Optimized function to compute toroidal distance matrix over a rectangular domain

Usage

toroidal_dist_matrix_optimized(location_matrix, x_bound, y_bound)

Arguments

location_matrix

a 2 column matrix of (x,y) coordinates.

x_bound

the upper bound for the x dimension.

y_bound

the upper bound for the y dimension.

Value

a matrix of toroidal distances.

Examples

# Generate a matrix of locations
location_matrix <- matrix(c(1, 2, 3, 4, 5, 6), ncol = 2)
x_bound <- 10
y_bound <- 10

# Compute the toroidal distance matrix
toroidal_dist_matrix_optimized(location_matrix, x_bound, y_bound)

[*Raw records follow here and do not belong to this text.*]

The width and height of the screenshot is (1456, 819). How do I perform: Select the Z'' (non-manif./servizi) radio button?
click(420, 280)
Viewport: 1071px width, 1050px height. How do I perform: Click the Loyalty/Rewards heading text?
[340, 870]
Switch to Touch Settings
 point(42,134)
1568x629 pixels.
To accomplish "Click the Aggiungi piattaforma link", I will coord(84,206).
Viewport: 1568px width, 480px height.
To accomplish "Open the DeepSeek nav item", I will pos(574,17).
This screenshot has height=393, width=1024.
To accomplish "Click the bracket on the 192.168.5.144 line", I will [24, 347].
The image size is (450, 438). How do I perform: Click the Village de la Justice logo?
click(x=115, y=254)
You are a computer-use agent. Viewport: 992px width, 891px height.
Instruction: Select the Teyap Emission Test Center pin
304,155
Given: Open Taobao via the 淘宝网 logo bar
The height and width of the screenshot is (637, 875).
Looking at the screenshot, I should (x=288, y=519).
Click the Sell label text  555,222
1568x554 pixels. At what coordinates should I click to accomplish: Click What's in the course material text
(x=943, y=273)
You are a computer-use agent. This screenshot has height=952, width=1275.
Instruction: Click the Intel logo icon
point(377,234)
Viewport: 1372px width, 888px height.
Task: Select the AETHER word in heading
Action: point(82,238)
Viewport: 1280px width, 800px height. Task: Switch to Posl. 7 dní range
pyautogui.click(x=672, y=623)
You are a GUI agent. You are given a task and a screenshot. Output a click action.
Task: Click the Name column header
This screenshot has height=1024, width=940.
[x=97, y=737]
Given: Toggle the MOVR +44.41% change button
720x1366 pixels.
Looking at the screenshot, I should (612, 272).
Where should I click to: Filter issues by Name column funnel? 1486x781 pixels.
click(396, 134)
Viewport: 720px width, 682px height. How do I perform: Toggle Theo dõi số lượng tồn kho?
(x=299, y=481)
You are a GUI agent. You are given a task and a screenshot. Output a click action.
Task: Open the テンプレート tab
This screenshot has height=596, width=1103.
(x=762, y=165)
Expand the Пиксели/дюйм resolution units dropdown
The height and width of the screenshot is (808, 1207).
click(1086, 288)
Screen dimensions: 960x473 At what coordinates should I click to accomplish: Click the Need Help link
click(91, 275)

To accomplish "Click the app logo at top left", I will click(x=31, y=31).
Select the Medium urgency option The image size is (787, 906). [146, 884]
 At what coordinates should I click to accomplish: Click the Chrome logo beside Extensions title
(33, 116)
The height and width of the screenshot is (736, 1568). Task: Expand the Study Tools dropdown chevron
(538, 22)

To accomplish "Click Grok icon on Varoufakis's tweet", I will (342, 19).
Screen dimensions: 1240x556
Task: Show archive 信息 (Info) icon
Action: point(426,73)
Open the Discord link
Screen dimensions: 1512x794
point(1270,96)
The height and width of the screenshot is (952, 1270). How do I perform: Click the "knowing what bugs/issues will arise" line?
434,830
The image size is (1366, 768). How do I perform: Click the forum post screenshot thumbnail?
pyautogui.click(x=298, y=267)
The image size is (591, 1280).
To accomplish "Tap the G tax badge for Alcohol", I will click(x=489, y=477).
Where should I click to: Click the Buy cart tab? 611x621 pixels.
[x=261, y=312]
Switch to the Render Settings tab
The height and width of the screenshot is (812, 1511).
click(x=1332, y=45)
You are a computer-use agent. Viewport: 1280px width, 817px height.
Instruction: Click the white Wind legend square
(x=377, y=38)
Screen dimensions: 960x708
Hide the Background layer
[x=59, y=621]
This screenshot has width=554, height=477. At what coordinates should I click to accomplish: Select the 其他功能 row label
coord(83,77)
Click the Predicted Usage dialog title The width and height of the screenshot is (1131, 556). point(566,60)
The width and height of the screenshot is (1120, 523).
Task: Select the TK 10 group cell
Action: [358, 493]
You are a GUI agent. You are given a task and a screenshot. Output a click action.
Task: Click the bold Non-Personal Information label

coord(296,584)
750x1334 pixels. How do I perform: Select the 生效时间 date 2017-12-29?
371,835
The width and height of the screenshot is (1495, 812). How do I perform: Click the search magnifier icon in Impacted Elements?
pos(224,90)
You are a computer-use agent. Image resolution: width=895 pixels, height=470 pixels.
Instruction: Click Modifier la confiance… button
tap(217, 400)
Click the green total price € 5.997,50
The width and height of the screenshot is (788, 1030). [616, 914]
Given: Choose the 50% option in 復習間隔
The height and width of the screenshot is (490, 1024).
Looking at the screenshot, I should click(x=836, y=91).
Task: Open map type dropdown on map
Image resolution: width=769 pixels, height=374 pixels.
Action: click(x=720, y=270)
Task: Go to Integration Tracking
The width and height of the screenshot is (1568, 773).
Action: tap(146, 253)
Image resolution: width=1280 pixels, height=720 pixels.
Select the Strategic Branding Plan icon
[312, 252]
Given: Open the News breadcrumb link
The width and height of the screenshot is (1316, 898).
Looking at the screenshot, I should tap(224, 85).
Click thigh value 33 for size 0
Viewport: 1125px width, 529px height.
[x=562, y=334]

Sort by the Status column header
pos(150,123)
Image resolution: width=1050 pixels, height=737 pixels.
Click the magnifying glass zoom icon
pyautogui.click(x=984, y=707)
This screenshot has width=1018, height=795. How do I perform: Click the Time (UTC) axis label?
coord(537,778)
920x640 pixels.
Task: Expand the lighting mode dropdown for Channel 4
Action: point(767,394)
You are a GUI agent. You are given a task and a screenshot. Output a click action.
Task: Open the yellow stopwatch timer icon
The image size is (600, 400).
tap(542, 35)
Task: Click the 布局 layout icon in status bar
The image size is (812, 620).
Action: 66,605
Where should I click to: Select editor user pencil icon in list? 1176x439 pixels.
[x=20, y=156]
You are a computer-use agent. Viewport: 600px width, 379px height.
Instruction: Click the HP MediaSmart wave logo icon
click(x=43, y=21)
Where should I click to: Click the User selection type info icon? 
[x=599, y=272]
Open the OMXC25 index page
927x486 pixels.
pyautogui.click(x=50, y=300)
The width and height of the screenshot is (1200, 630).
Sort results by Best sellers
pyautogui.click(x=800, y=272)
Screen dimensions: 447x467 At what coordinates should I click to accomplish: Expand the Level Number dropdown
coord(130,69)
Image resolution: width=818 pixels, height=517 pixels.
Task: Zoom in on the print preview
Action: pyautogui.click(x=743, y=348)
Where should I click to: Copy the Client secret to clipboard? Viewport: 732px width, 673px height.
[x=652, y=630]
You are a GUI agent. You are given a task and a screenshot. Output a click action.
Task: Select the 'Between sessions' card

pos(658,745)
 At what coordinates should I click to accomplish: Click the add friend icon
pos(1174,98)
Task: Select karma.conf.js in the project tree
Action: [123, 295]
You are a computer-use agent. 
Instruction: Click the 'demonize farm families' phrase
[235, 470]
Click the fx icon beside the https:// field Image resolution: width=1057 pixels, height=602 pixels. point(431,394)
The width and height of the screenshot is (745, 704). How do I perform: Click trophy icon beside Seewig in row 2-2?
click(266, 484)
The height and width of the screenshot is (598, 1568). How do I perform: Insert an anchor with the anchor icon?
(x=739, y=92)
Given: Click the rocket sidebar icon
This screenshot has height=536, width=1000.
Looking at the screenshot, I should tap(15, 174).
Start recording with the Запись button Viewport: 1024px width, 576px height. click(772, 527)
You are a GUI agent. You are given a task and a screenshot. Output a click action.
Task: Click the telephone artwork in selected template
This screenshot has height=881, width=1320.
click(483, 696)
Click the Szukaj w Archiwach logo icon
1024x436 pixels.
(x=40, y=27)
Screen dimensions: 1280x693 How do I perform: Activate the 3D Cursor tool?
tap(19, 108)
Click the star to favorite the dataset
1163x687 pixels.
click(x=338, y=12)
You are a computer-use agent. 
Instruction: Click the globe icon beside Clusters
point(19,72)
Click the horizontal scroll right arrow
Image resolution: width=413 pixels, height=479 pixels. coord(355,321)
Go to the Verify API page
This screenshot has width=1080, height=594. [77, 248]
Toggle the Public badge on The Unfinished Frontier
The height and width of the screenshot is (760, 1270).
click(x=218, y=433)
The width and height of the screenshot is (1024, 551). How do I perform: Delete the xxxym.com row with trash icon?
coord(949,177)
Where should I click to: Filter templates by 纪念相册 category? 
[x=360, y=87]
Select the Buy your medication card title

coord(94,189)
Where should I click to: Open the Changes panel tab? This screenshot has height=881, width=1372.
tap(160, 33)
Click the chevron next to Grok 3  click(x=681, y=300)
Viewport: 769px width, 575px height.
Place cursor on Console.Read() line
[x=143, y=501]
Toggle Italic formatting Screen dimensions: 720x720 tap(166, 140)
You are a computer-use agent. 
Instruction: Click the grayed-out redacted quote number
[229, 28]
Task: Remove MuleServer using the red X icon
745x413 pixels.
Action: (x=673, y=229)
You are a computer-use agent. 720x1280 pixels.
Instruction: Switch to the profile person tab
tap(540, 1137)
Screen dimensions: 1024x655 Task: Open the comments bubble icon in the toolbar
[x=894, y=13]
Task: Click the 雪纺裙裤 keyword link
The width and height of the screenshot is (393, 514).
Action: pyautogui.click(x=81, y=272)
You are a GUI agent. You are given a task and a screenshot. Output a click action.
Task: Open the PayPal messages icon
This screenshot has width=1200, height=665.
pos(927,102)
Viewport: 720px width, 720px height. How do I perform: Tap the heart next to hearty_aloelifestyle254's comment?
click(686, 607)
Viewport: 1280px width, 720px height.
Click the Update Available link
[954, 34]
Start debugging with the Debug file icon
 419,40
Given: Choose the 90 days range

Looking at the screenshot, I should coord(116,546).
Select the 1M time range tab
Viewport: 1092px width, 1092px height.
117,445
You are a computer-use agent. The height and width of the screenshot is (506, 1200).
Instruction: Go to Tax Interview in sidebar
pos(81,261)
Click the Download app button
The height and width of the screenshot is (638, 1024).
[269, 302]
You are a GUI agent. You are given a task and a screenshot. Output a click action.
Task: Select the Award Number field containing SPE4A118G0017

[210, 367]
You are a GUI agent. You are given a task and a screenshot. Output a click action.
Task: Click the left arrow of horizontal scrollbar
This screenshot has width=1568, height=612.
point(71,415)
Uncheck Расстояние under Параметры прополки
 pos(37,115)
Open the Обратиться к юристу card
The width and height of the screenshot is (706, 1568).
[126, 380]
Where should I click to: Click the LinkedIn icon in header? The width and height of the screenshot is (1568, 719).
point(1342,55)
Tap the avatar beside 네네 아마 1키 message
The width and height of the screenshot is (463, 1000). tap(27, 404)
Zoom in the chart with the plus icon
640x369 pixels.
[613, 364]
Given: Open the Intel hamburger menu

Train a flexible model for the mark distribution

Description

Trains a predictive model for the mark distribution of a spatio-temporal process. Allows the user to incorporate location specific information and competition indices as covariates in the mark model.

Usage

train_mark_model(
  data,
  raster_list = NULL,
  scaled_rasters = FALSE,
  model_type = "xgboost",
  xy_bounds = NULL,
  save_model = FALSE,
  save_path = NULL,
  parallel = TRUE,
  n_cores = NULL,
  include_comp_inds = FALSE,
  competition_radius = 15,
  correction = "none",
  selection_metric = "rmse",
  cv_folds = 5,
  tuning_grid_size = 200,
  verbose = TRUE
)

Arguments

data

a data frame containing named vectors x, y, size, and time.

raster_list

a list of raster objects.

scaled_rasters

'TRUE' or 'FALSE' indicating whether the rasters have been scaled.

model_type

the machine learning model type ("xgboost" or "random_forest").

xy_bounds

a vector of domain bounds (2 for x, 2 for y).

save_model

'TRUE' or 'FALSE' indicating whether to save the generated model.

save_path

path for saving the generated model.

parallel

'TRUE' or 'FALSE' indicating whether to use parallelization in model training.

n_cores

number of cores to use in parallel model training (if 'parallel' is 'TRUE').

include_comp_inds

'TRUE' or 'FALSE' indicating whether to generate and use competition indices as covariates.

competition_radius

distance for competition radius if include_comp_inds is 'TRUE'.

correction

type of correction to apply ("none", "toroidal", or "truncation").

selection_metric

metric to use for identifying the optimal model ("rmse" or "mae").

cv_folds

number of cross-validation folds to use in model training.

tuning_grid_size

size of the tuning grid for hyperparameter tuning.

verbose

'TRUE' or 'FALSE' indicating whether to show progress of model training.

Value

an ldmppr_mark_model object.

Examples

# Load example raster data
raster_paths <- list.files(system.file("extdata", package = "ldmppr"),
  pattern = "\\.tif$", full.names = TRUE
)
raster_paths <- raster_paths[!grepl("_med\\.tif$", raster_paths)]
rasters <- lapply(raster_paths, terra::rast)

# Scale the rasters
scaled_raster_list <- scale_rasters(rasters)

# Load example locations
locations <- small_example_data %>%
  dplyr::mutate(time = power_law_mapping(size, .5))

# Train the model
mark_model <- train_mark_model(
  data = locations,
  raster_list = scaled_raster_list,
  scaled_rasters = TRUE,
  model_type = "xgboost",
  xy_bounds = c(0, 25, 0, 25),
  parallel = FALSE,
  include_comp_inds = FALSE,
  competition_radius = 10,
  correction = "none",
  selection_metric = "rmse",
  cv_folds = 3,
  tuning_grid_size = 2,
  verbose = TRUE
)

print(mark_model)


calculates euclidean distance

Description

calculates euclidean distance

Usage

vec_dist(x, y)

Arguments

x

a vector of x values.

y

a vector of y values.

Value

the distance between the two vectors.


calculates euclidean distance between a vector and a matrix

Description

calculates euclidean distance between a vector and a matrix

Usage

vec_to_mat_dist(eval_u, x_col, y_col)

Arguments

eval_u

a vector of x and y coordinates.

x_col

a vector of x coordinates.

y_col

a vector of y coordinates.

Value

a vector of distances between a vector and each row of a matrix.